The stock just pulled back to a historically bullish moving average
Since their early November bull gap that resulted in a two-year high of $69.00, the shares of TripAdvisor Inc (NASDAQ:TRIP) pulled back. Recently, though, TRIP has found support in the $52-$54 area and is already 5.1% higher this year. Plus, the travel concern just retreated to a key trendline -- a signal that, if history is any indicator, could suggest TRIP stock is ready for its next leg higher.
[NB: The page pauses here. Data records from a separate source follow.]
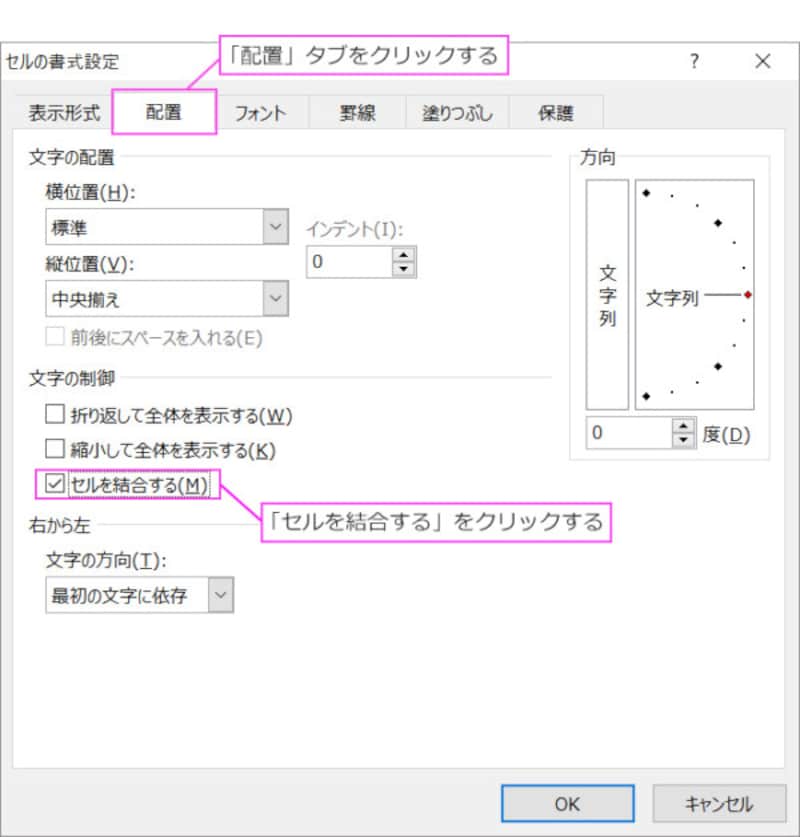Check the 縮小して全体を表示する box

pos(55,448)
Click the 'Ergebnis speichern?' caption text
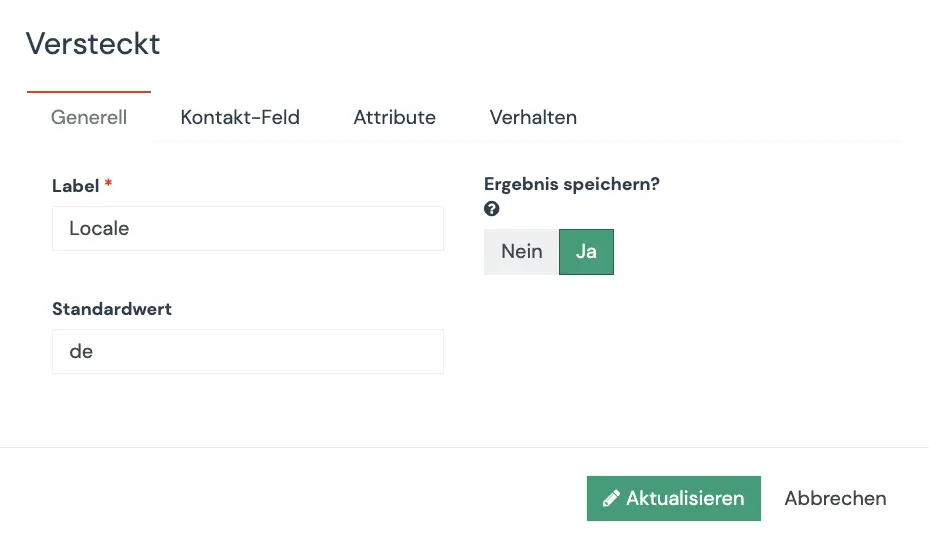This screenshot has height=546, width=930. pos(572,184)
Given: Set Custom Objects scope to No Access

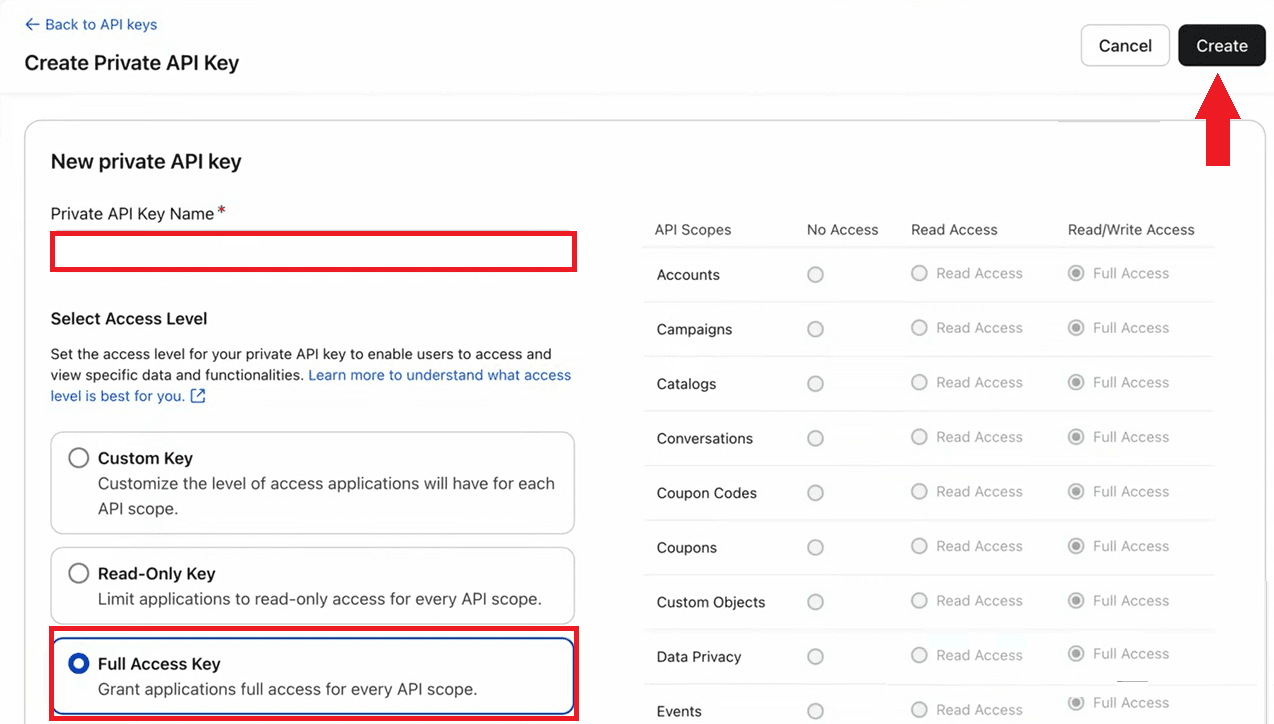Looking at the screenshot, I should [x=815, y=602].
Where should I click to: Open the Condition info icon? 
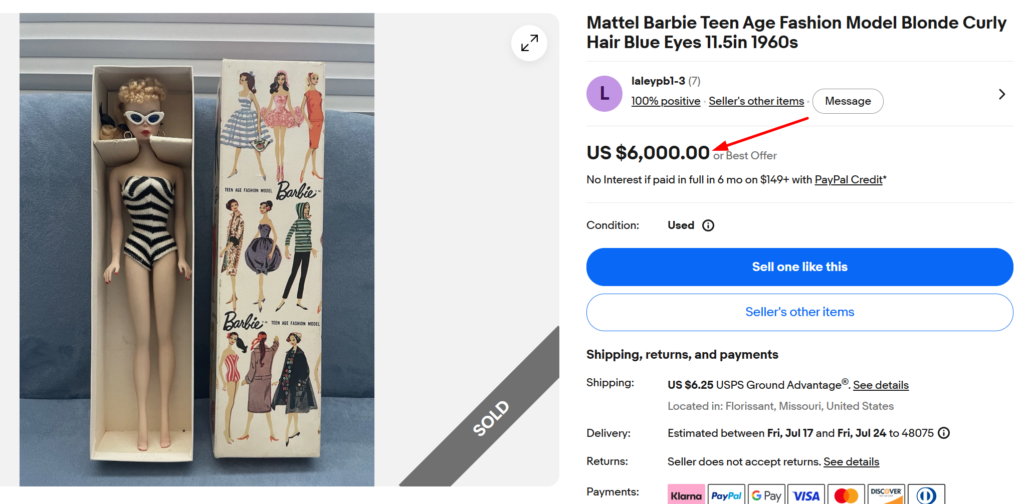click(708, 225)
Specifically, the equity recently came within one standard deviation of its 200-day moving average, after a lengthy stretch above the trendline. Per Schaeffer's Senior Quantitative Analyst Rocky White, over the past couple of years, there have been three similar pullbacks. TRIP stock averaged a one-month gain of nearly 7% after those signals. From where the stock currently sits at $56.74, a similar move would put TripAdvisor back around $60.70.
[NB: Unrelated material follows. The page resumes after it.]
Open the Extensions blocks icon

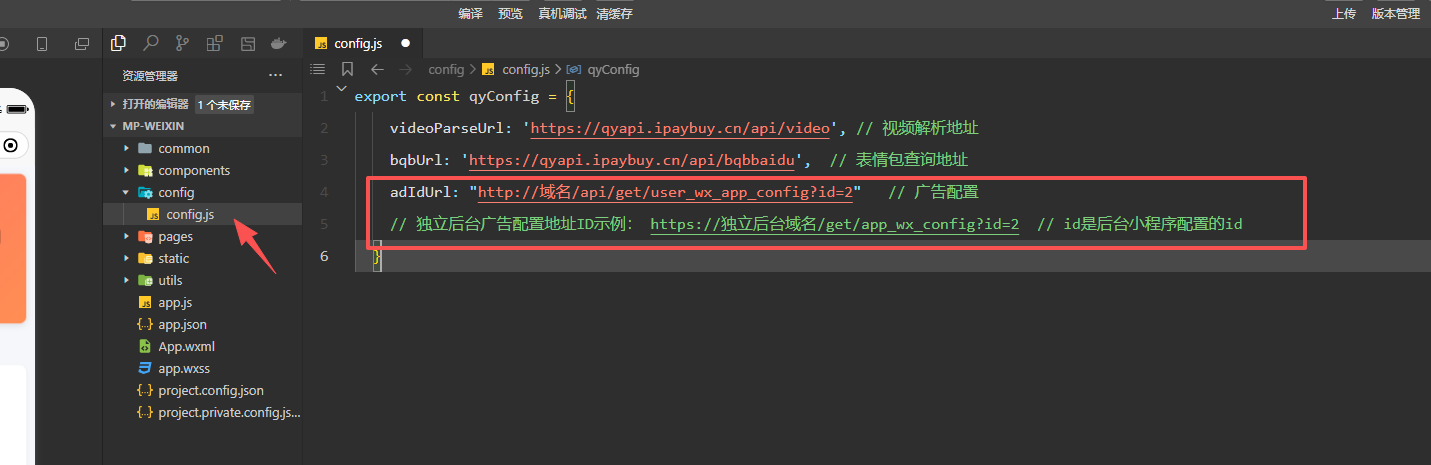click(214, 43)
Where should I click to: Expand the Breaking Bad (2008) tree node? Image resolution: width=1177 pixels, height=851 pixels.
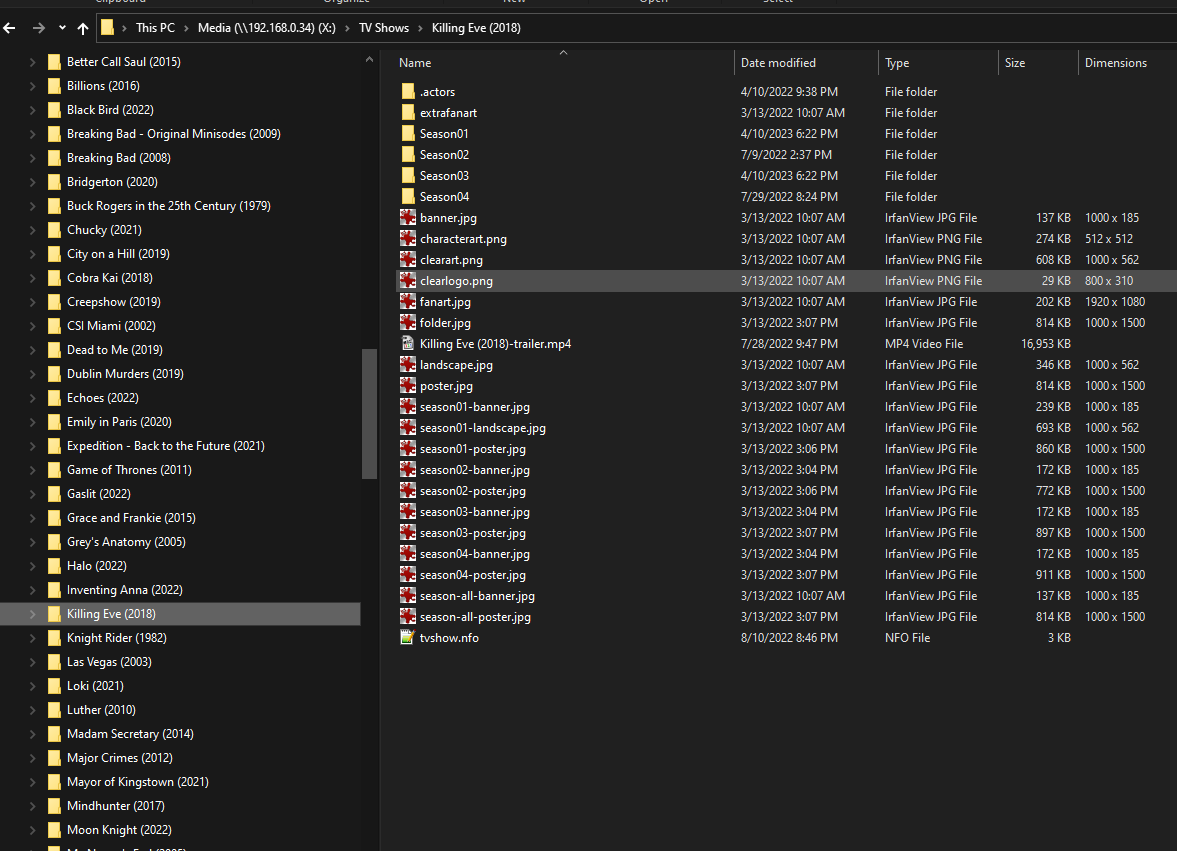coord(32,158)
A round of analyst upgrades could help, should TRIP continue its recent rebound, with 15 analysts giving the security a tepid "hold" rating, and four giving it a "sell" or worse. Only two brokerage firms dub the stock a "strong buy." Plus, the consensus 12-month price target of $57.13 falls in line with current levels, leaving the door open for potential price-target hikes.
What's more, short interest is up by 11.33% in the most recent reporting period, to 14.76 million shares, and represents a whopping 13.9% of the stock's available float. At TRIP's average daily trading volume, it would take roughly seven days for traders to buy back these pessimistic positions -- a potential tailwind for TRIP, should bears begin to jump ship.